>>>>>
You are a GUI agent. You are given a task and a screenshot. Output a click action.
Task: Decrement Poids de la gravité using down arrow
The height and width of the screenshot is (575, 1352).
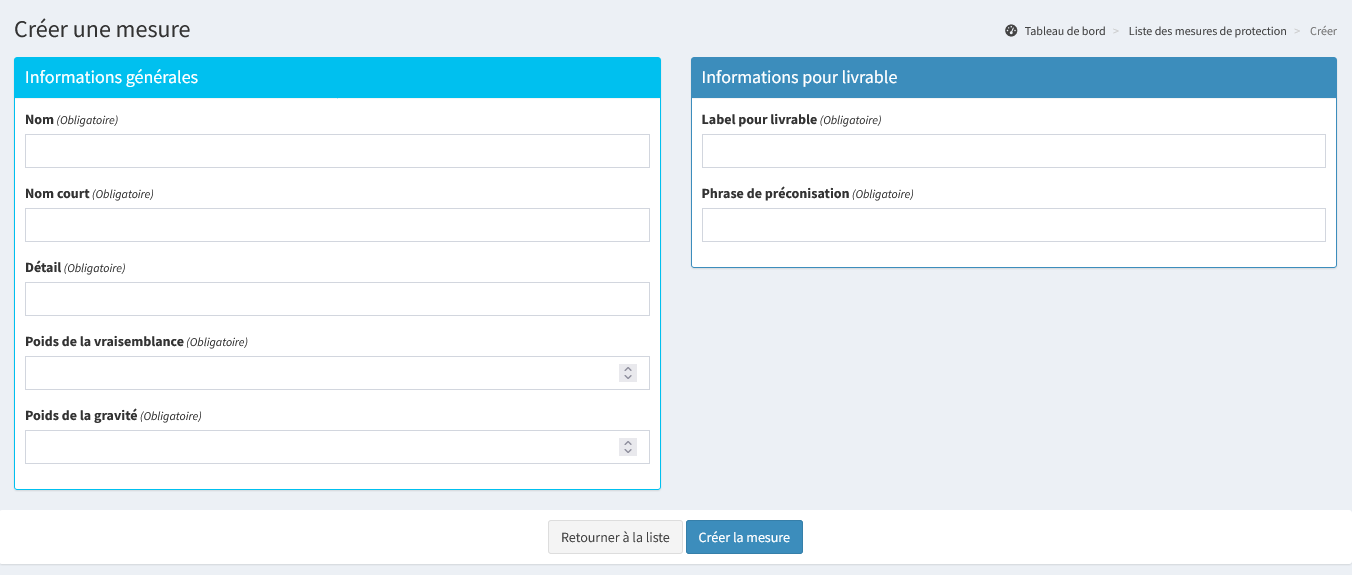pyautogui.click(x=628, y=452)
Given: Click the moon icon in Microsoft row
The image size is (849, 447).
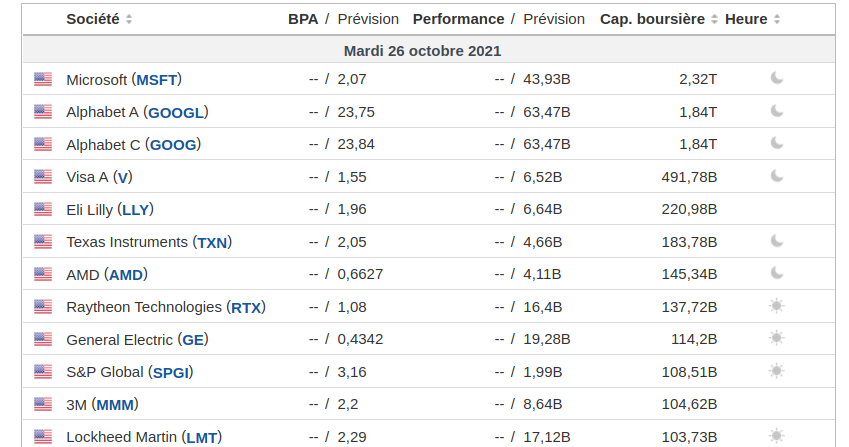Looking at the screenshot, I should point(776,79).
<<<<<
Directions for this task: When you transcribe these entries, keep every word exact and drop the pictures.

Answer to the exercise:
You are a GUI agent. You are given a task and a screenshot. Output a click action.
Task: Decrement Poids de la gravité using down arrow
The height and width of the screenshot is (575, 1352).
pyautogui.click(x=628, y=452)
Given: Click the moon icon in Microsoft row
The image size is (849, 447).
Looking at the screenshot, I should point(776,79).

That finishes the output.